Don grew tired of explaining the relationship of Bruce Wayne to Selina Kyle and to Kathy Kane and the difference between earth one and earth two. So he wrote some of the basics down. Like his own mini-encyclopedia. Then when a too-frequently-asked-question would come up he would pull out the appropriate tattered page of loose leaf and offer it to the novice comic fan. Don began to decorate some of these pages with his drawings. I liked the pages and asked if I could borrow them so my dad could make copies at his office and I could keep a set.

I had a cousin in Cohoes, NY my mom would make me write letters to three times a year. Until we stumbled on the topic of comics those letters were a chore to write. Once I began relating some of the conversations Don and I would have, my cousin Mark started asking a lot of question about comics. Our letters increased to weekly. I began to send Mark copies of the pages Don created. Once he had all there were he still wanted more. So I started writing some of my own. I think my first was "Captain Marvel is just a big baby".

It didn't take long before Don and I decided we needed more copies of our essays on comic books. Don's mom was a teacher (Don would later follow that path too) and showed us how to type on mimeo paper. Remember that? Blue-ish "ditto" copies rolled off a print drum like carbon copies. We drew heroes and a logo in addition to the text. Don coined the name of our newsletter "Once Upon a Dime". I think our first print run was 20 dittos. Most of those were handed to disinterested schoolmates and promptly fashioned into paper airplanes. Of course I sent one to my cousin Mark.

He wrote back asking for six more copies for friends of his. That was when we first realized our audience might not be the kids we knew personally. It was exciting to believe there were kids like us out there beyond the reaches of our bicycles. Soon we had a small network of friends or relatives to whom we would mail five or ten copies of the latest issue of Once Upon A Dime. And yes we dreamed of the day we'd get a female subscriber. Of course she would be so charmed by our wit, knowledge and artistic ability that she would fall in love with one of us, probably me.

Eventually we upgraded to photocopies - sometimes hand colored with crayons. And by the 80's we had a computer with desktop publishing. We never really stopped publishing but often the frequency of our output sometimes slumped to one issue a year (college years were the worst offenders).
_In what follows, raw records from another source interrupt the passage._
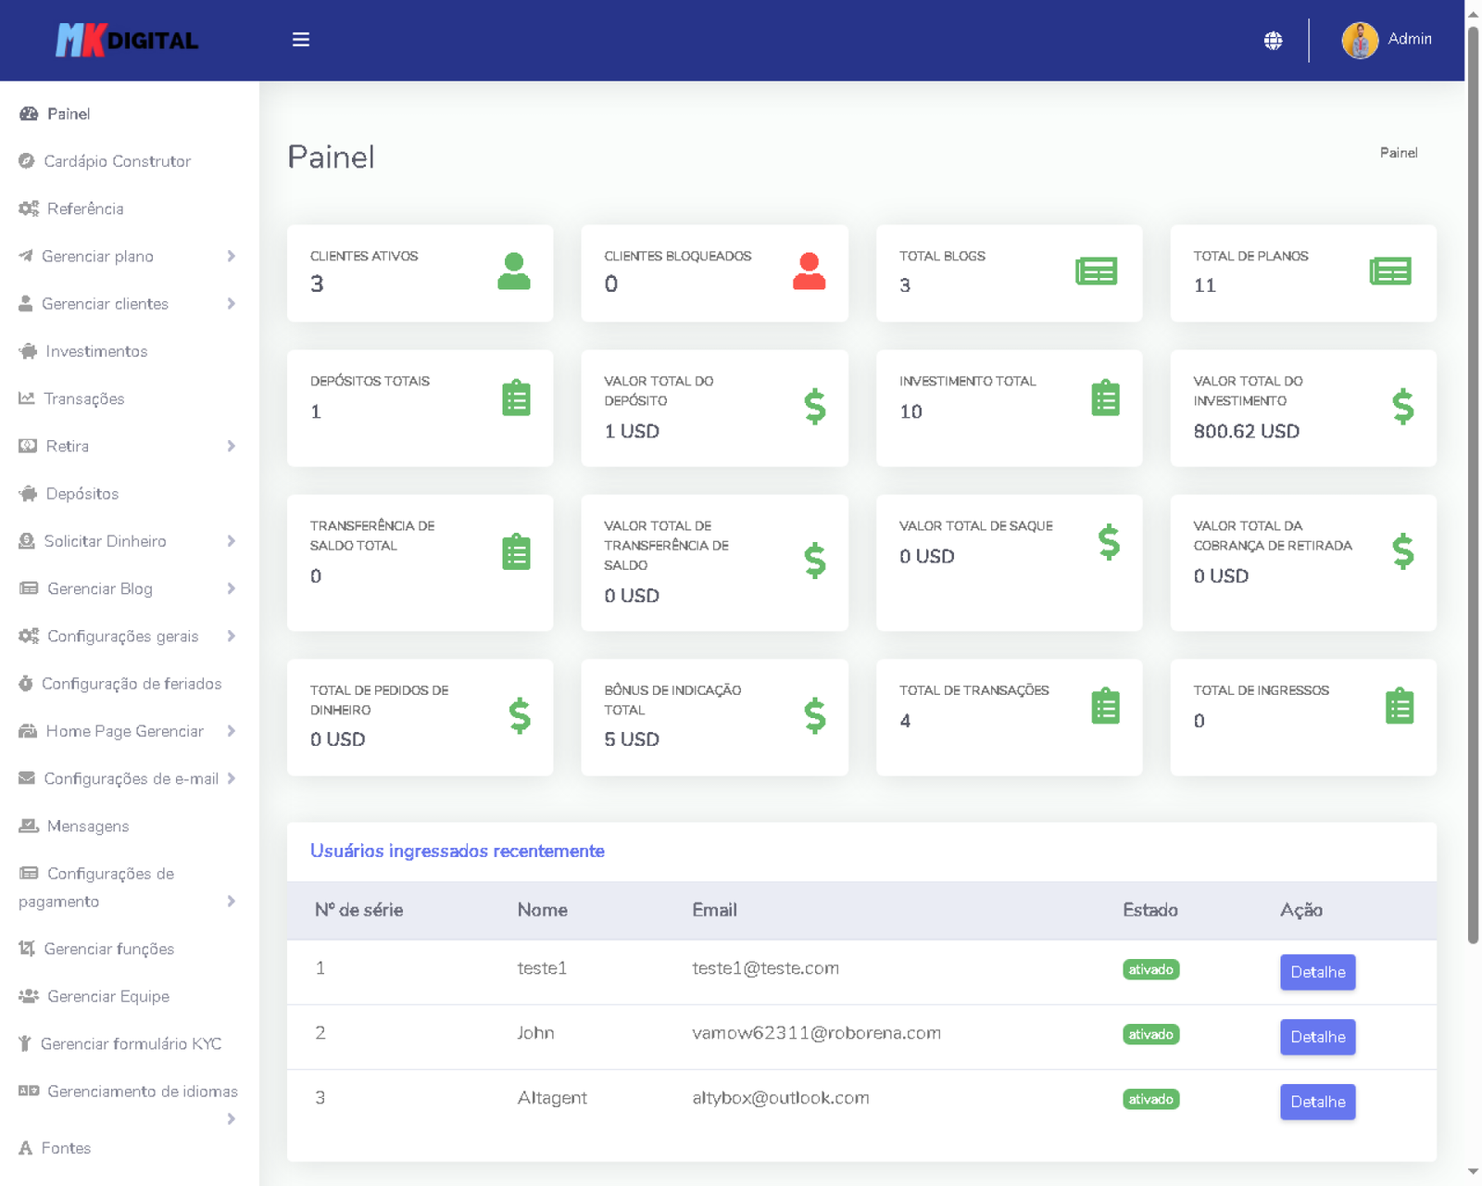Click the dollar icon in Valor Total do Investimento
1482x1186 pixels.
(x=1402, y=407)
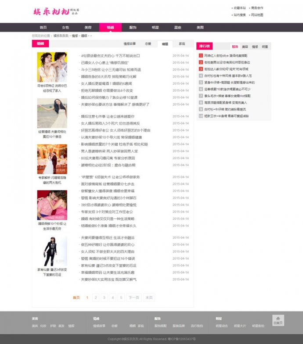Select the 明星 item in navigation bar

coord(155,27)
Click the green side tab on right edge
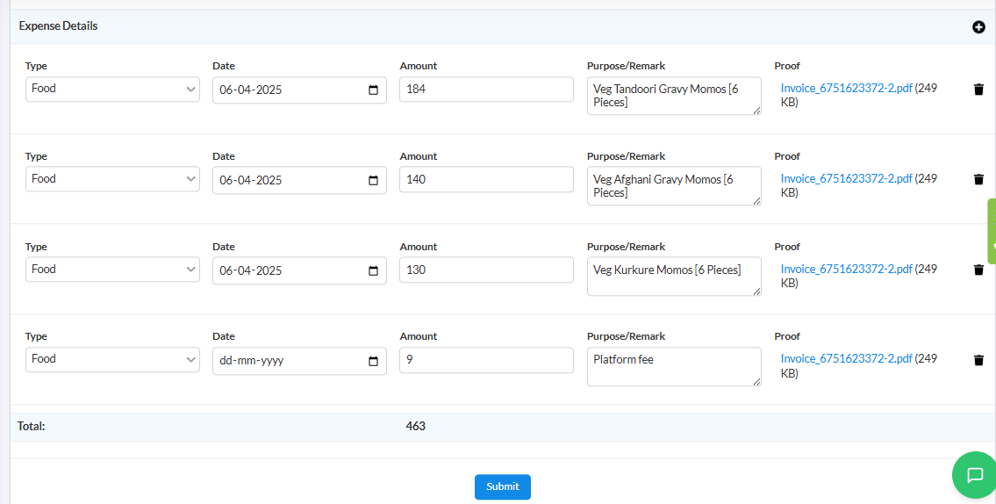This screenshot has width=996, height=504. [992, 231]
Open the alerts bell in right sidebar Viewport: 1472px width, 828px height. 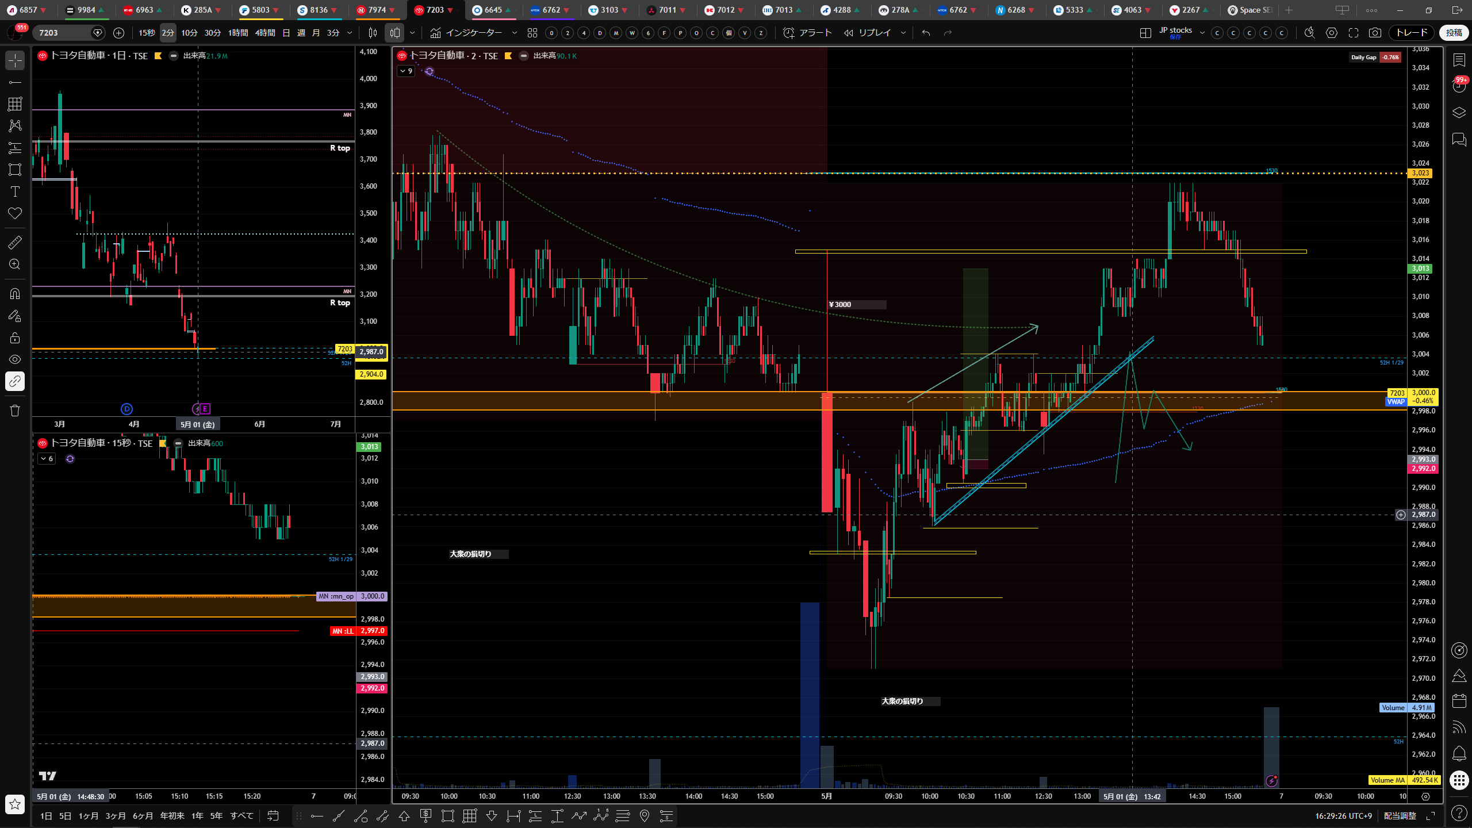click(x=1459, y=753)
Years later as adults (but never grown ups) Don and I were ready to open our own comics shop. There was no question that we'd call it Once Upon A Dime.

This past year (2002) we got to know Derek McCaw and Daniel DeFabio and they offered to lend their web publishing skills and editorial oversight to create this online version. It's becoming a bit like our greatest hits archive. We hope you have a Golden Time here.